Uma pessoa põe-se a pensar no grau de tolerância que se deve adoptar face àqueles que a danada da história colocou nas piores situações. Pessoalmente, a minha tendência, nos casos em que a aceitação do regime não implica participação activa na obra de destruição, tanto nazi como comunista, é de procurar compreender com um mínimo de simpatia. Mas essa não é de todo a posição do major americano Steve Arnold (Harvey Keitel), que, no fim da guerra, interroga com brutalidade verbal Furtwängler, a propósito, entre outras coisas, de um concerto dado no aniversário de Hitler. Tudo o que os membros da orquestra dizem para o proteger (e sobretudo, é claro, para se protegerem a si mesmos) é memorável: foi na noite anterior ao aniversário, não foi na noite do aniversário; Furtwängler não fez a saudação nazi, porque tinha propositadamente a batuta na mão direita, tornando impossível o gesto; e por aí adiante. Um pouco como naquela história em que um casal é assaltado em casa, os criminosos traçam um círculo no chão e violam a mulher sob os olhos do marido, proibindo-o de pôr o pé dentro do círculo. Depois de se irem embora, o marido dirige-se à mulher, com um sorriso vitorioso nos lábios: “Pisei o círculo e eles não viram”. Este raciocínio, mais vulgar do que parece, não convence Harvey Keitel, que vê repetidamente as imagens, filmadas em campos de concentração libertados, dos bulldozers que empurram para valas comuns montes de cadáveres escanzelados. A esses, particularmente aos judeus, é que a história colocou na pior das situações. E é difícil não lhe dar razão. (A propósito: o autor do artigo da Wikipedia sobre o filme muito significativamente não lha dá: é a brutalidade do major americano que o choca.)

Há um pormenor nisto tudo que vale a pena ser mencionado, porque ilustra algo de essencial para o tema destes filmes, algo que tem a ver com o próprio realizador, István Szabó. Em 2006 foi revelado que Szabó havia sido informador do regime comunista húngaro. Mais precisamente: entre 1957 e 1961 havia escrito quarenta e oito relatórios sobre setenta e duas pessoas, denunciando colegas e professores da Academia das Artes Teatrais e Cinematográficas. Quando a coisa se soube, primeiro deu uma explicação esfarrapada; depois, confessou que o seu principal motivo fora evitar ser expulso da Academia. Sabia do que falava nos filmes. A história é vulgar entre intelectuais e artistas, alguns muito conhecidos, nas defuntas “democracias populares”dos países de Leste. A fragilidade humana é assim.
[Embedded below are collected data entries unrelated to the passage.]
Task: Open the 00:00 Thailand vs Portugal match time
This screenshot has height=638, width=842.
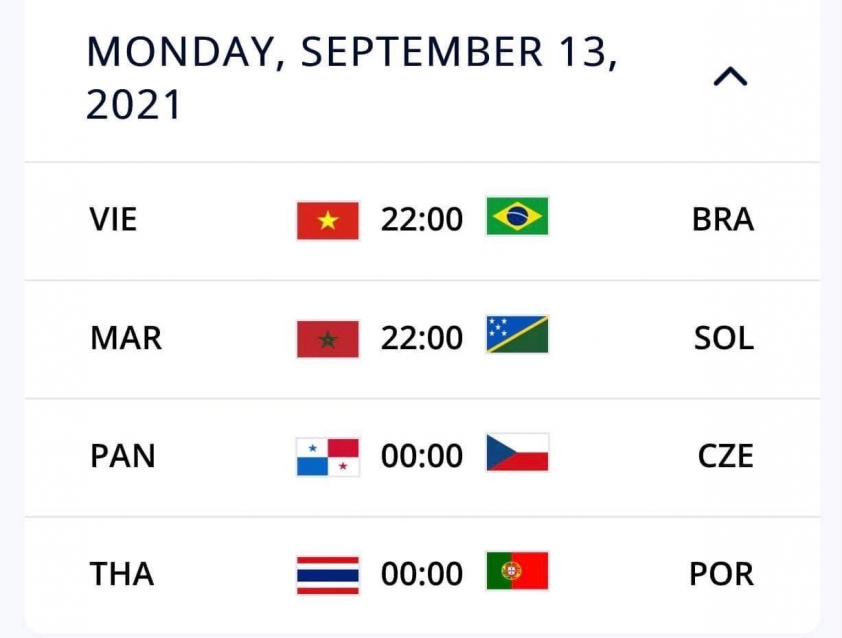Action: point(422,574)
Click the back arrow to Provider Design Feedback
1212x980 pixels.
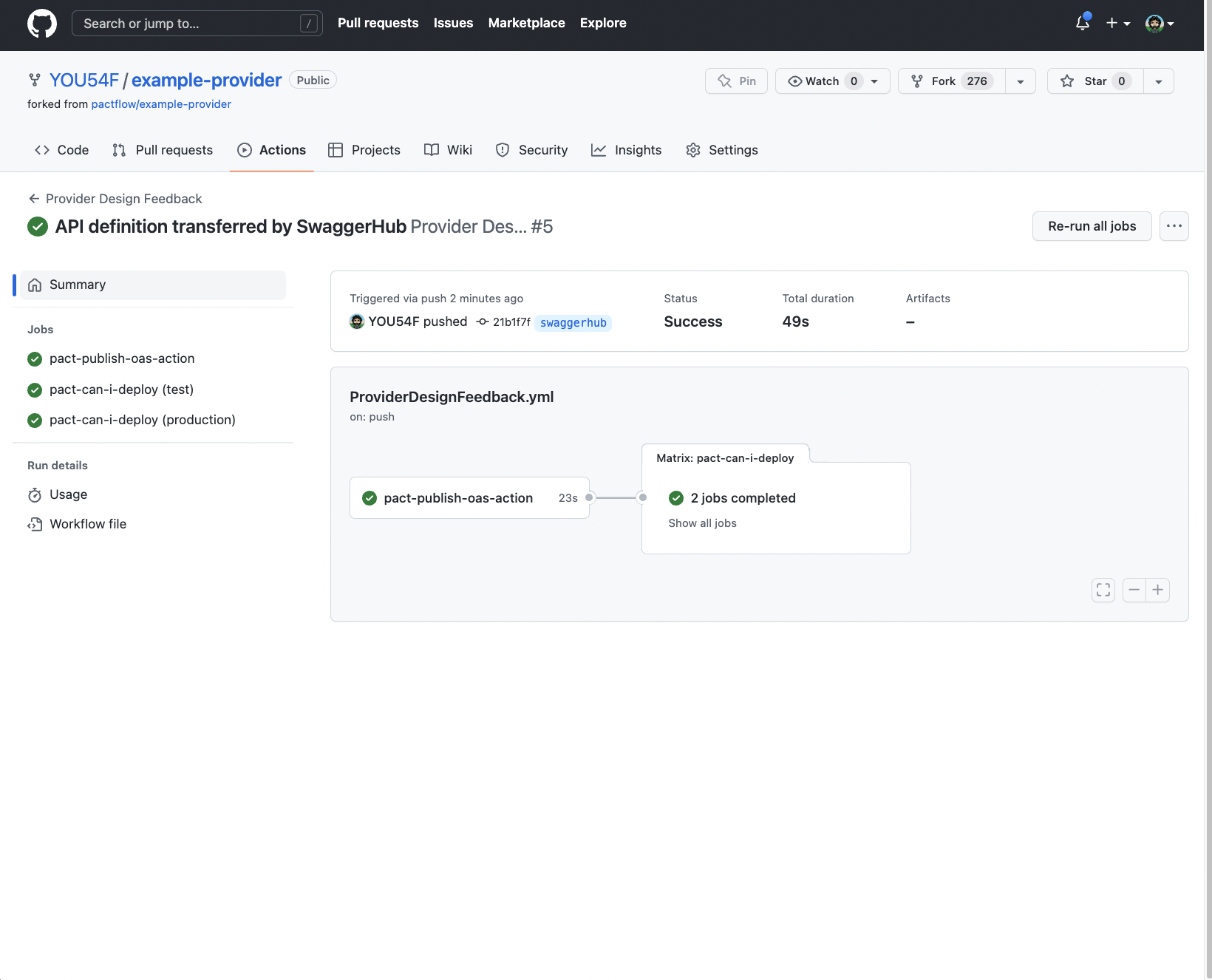click(x=34, y=199)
Fragilidade? As histórias dos filmes de Szabó indicam antes, creio, outra coisa. Num escrito importante, A religião nos limites da simples razão, Immanuel Kant distingue três graus na inclinação ao mal, que contrabalançam nos seres humanos a disposição ao bem: de acordo com as traduções geralmente aceites, a fragilidade, a impureza e a malignidade (muito curiosamente, na Ética a Nicómaco, Aristóteles, num contexto filosófico obviamente diferente, estabelece uma tripartição muito semelhante: aceitando mais uma vez as traduções mais usadas: a fraqueza de vontade, ou intemperança, o desregramento e a maldade). Para Kant, a impureza designa algo de mais profundo do que a simples fragilidade, uma contaminação da nossa maneira de pensar por motivos contrários à lei moral. Não apenas uma fraqueza: algo de pior do que isso. Ora, não creio que o actor de “Mephisto” ou o Furtwängler de “Taking Sides”sejam exemplos de malignidade. Mas também não se trata apenas de fragilidade. Os regimes totalitários criam um tipo antropológico em que a impureza passa a ser a condição normal da maneira de pensar dos indivíduos. Hendrick Höfgen, o actor, Furtwängler e, à sua maneira, o próprio Szabó, são exemplos disso.

E nós, nas nossas democracias? Os exemplos mais costumeiros são os de fragilidade, sem dúvida. Mas as seduções de viver encostado ao poder trazem consigo impureza na maneira de pensar. Os exemplos são muitos. E não apenas as seduções de viver encostado ao poder. Os surtos colectivos de delírio de virtude também.